Word for word, restate the lines of the data below between those holding "The height and width of the screenshot is (1204, 985)." and "Enter fullscreen chart mode", inclusive; pictures do not belong in the copy.

**DATA FOR THIS EXERCISE**
______

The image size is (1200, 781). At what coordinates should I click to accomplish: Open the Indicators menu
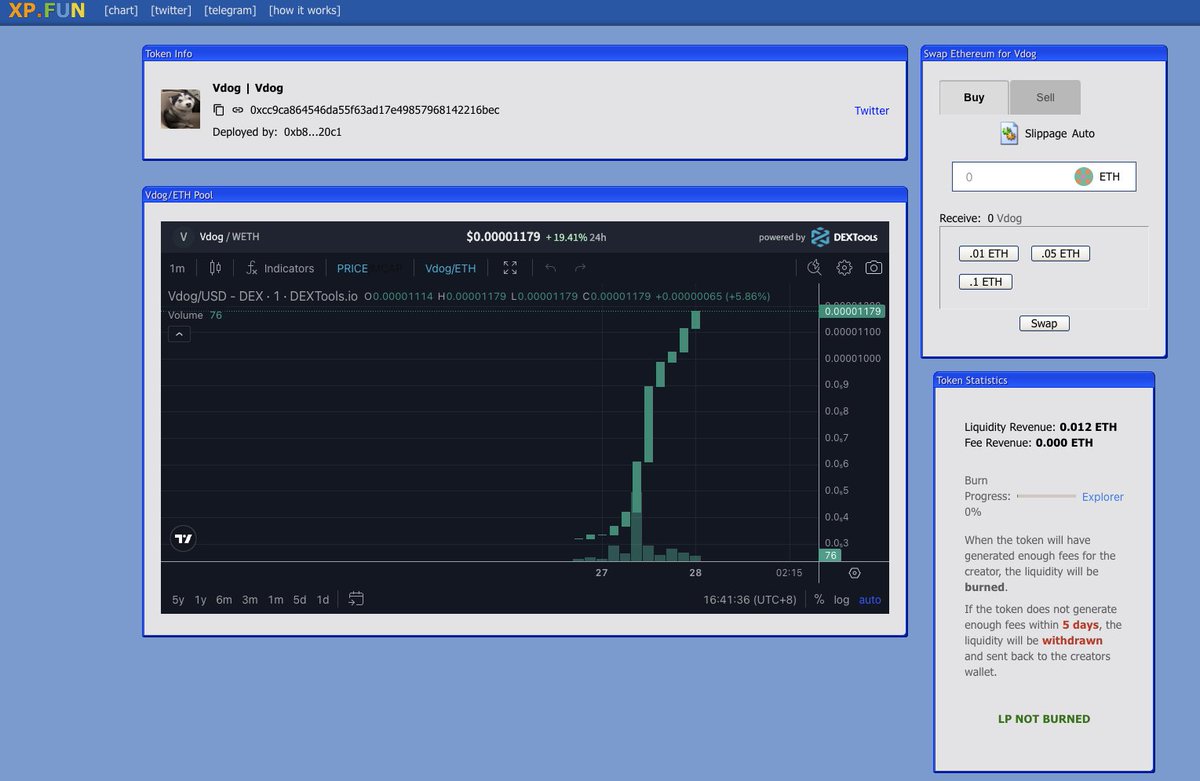pos(280,268)
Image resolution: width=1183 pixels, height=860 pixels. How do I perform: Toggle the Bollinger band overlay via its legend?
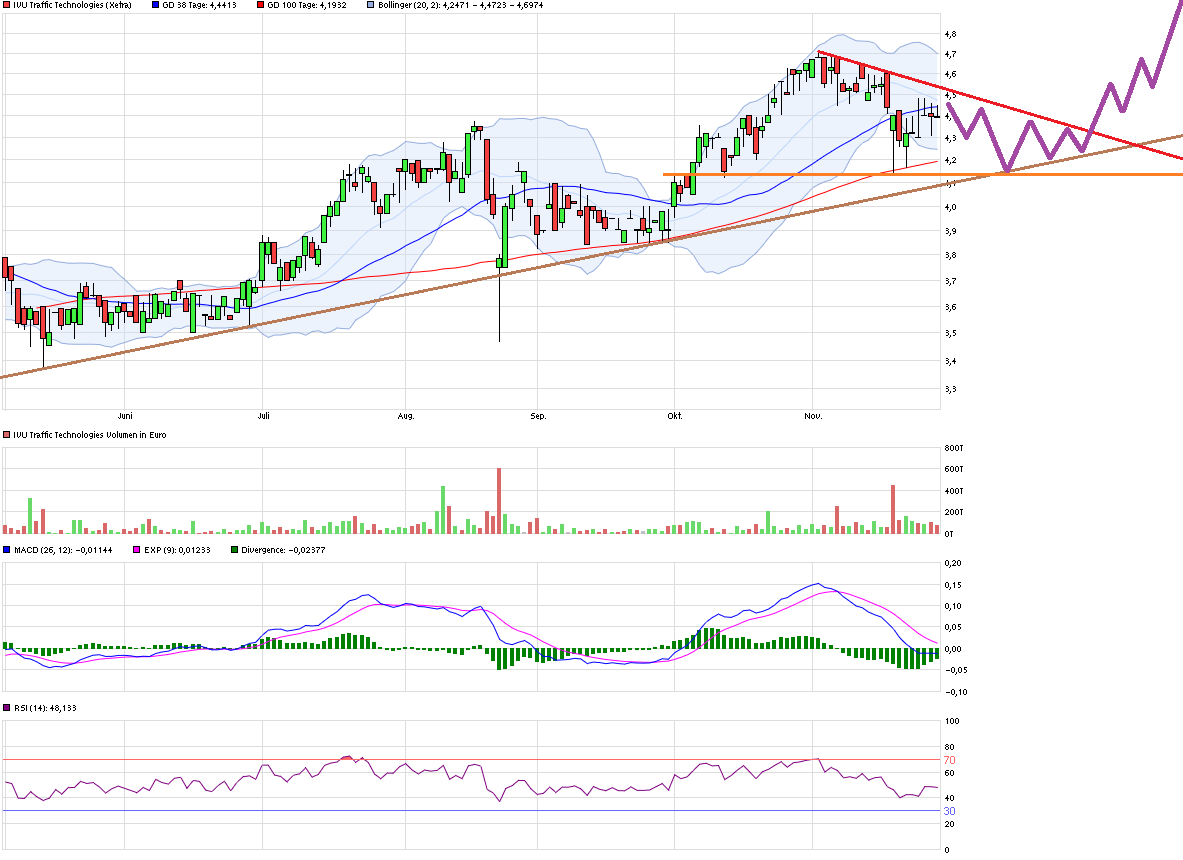coord(369,6)
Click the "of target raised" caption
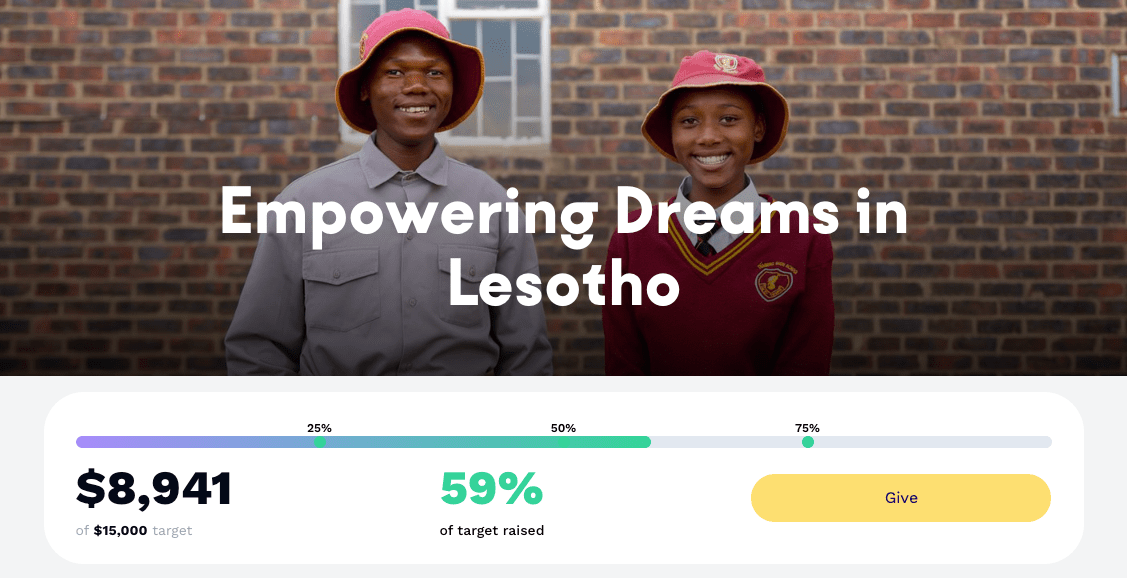Screen dimensions: 1127x578 point(492,531)
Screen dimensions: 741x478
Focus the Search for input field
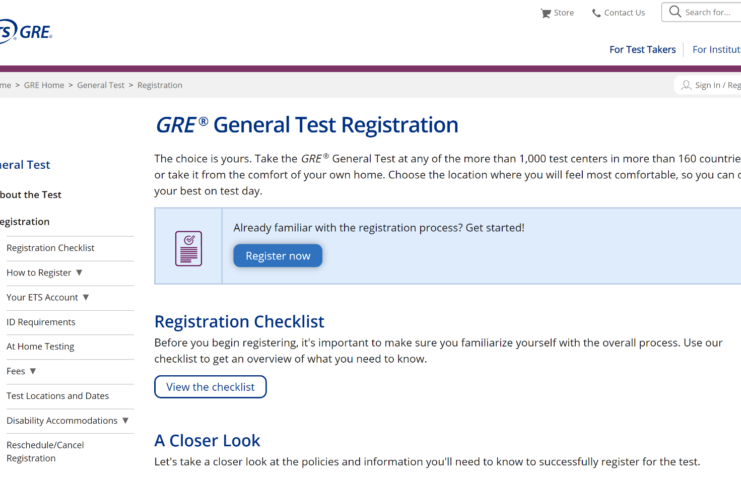click(709, 12)
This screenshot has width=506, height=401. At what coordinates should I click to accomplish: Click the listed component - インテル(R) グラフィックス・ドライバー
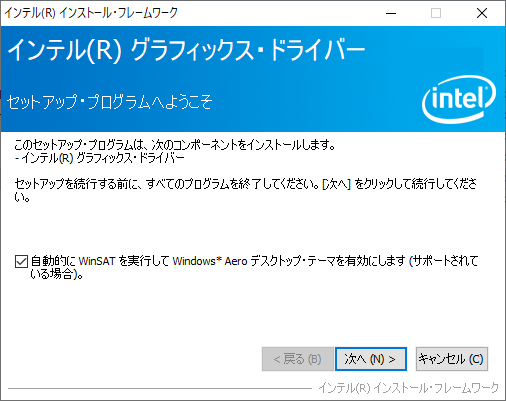coord(99,158)
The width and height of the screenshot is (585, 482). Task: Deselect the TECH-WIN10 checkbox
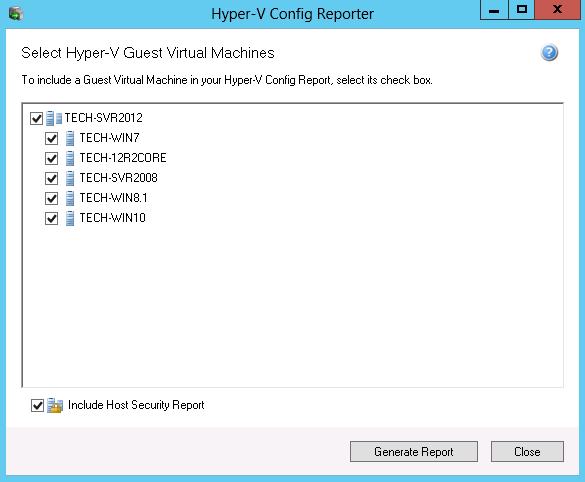pos(51,218)
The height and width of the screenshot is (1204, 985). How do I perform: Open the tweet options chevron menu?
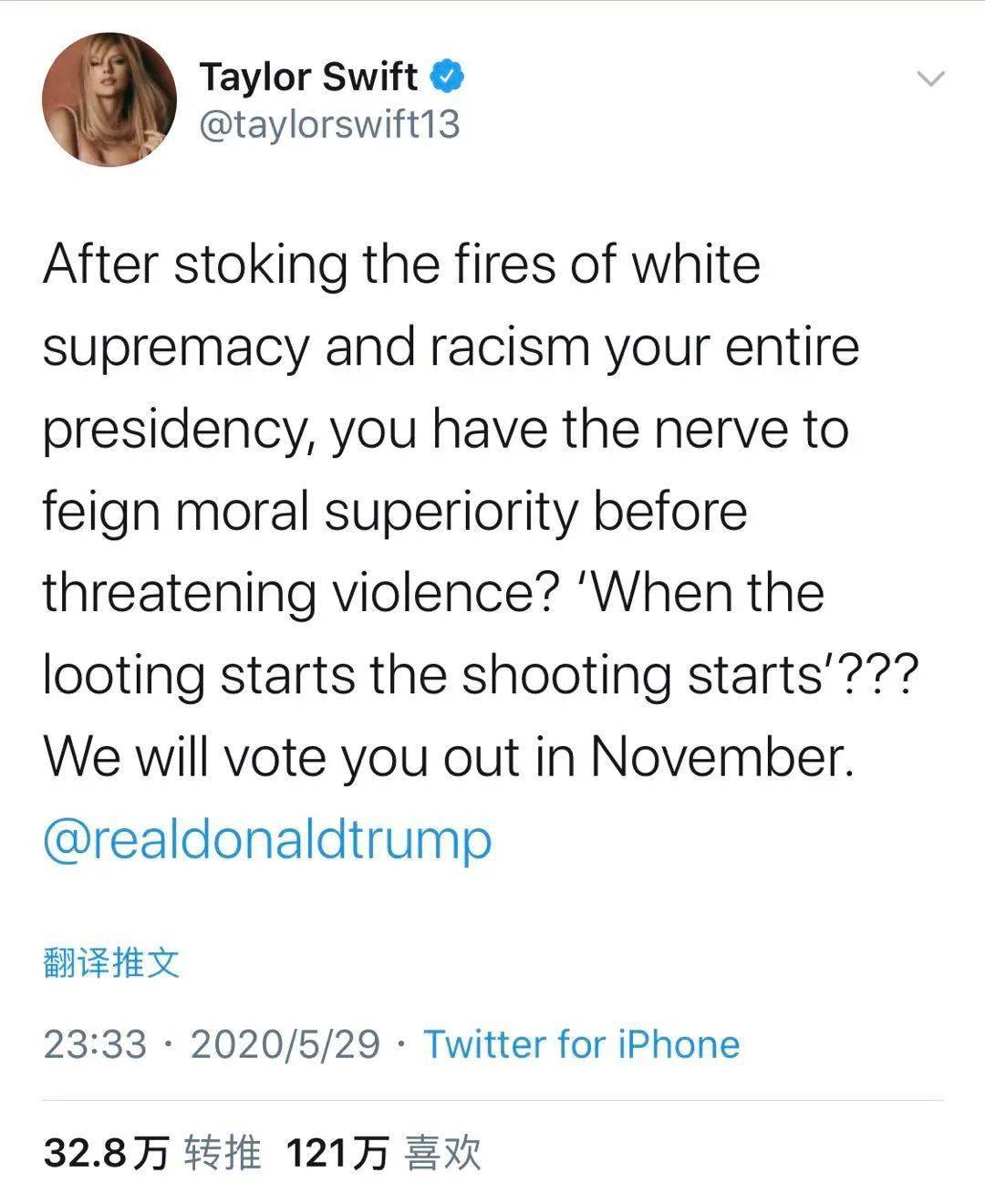(x=930, y=79)
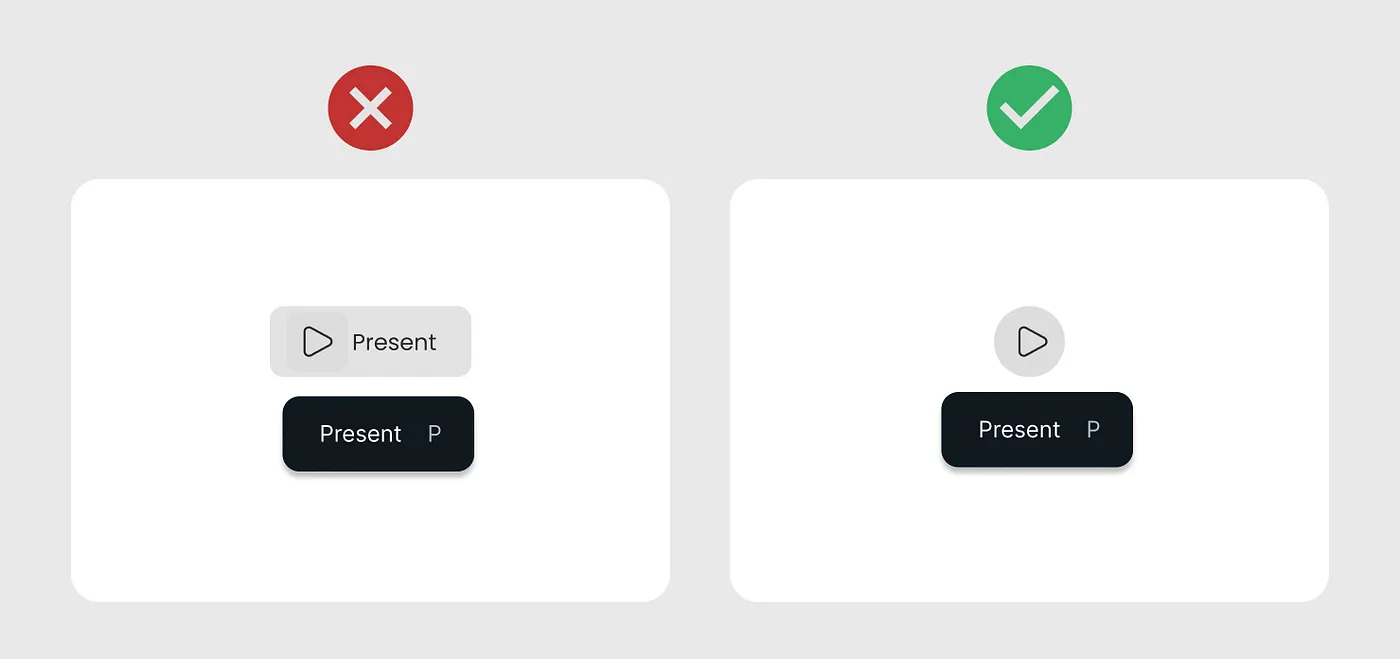Click the green checkmark icon
The height and width of the screenshot is (659, 1400).
(1029, 108)
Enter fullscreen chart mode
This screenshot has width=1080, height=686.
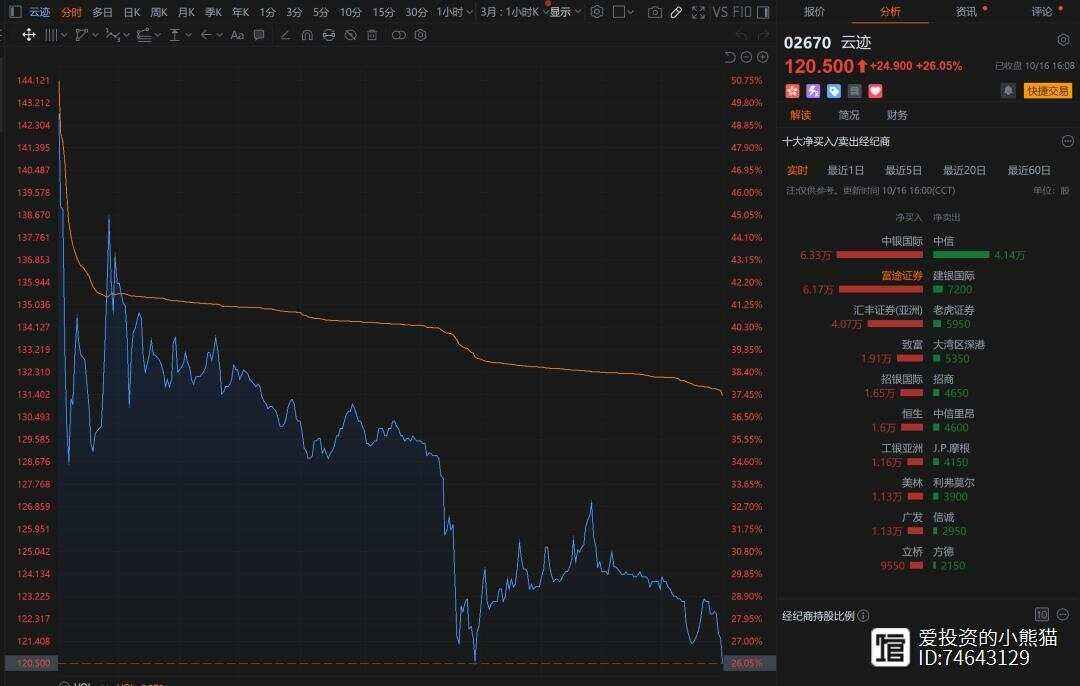pyautogui.click(x=699, y=11)
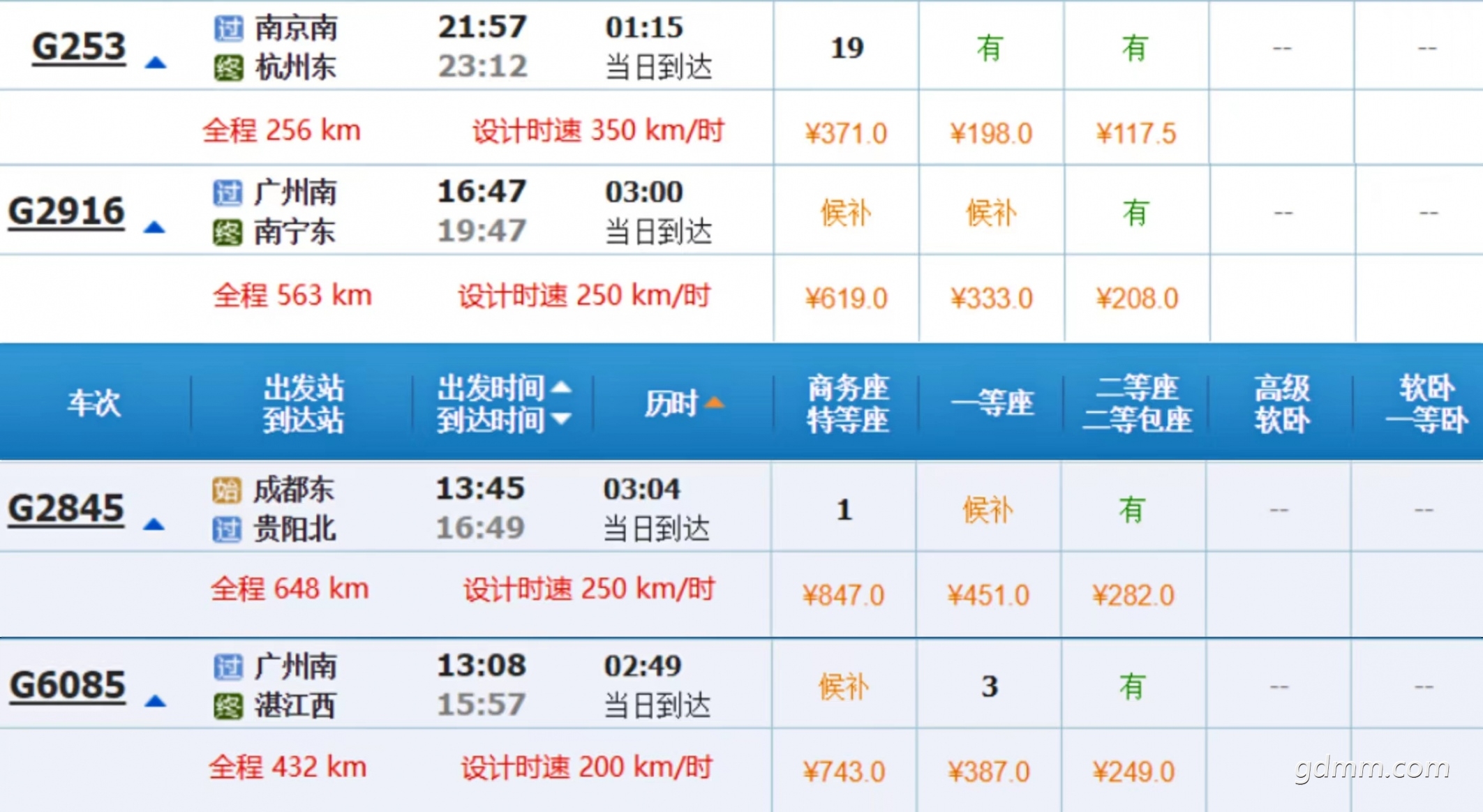The image size is (1483, 812).
Task: Click the 过 icon beside 南京南
Action: (x=228, y=29)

______

**RESULT OF THIS TASK**
The height and width of the screenshot is (1204, 985). How do I perform: Open the tweet options chevron menu?
(x=930, y=79)
Click the green checkmark icon
The height and width of the screenshot is (659, 1400).
(1029, 108)
Enter fullscreen chart mode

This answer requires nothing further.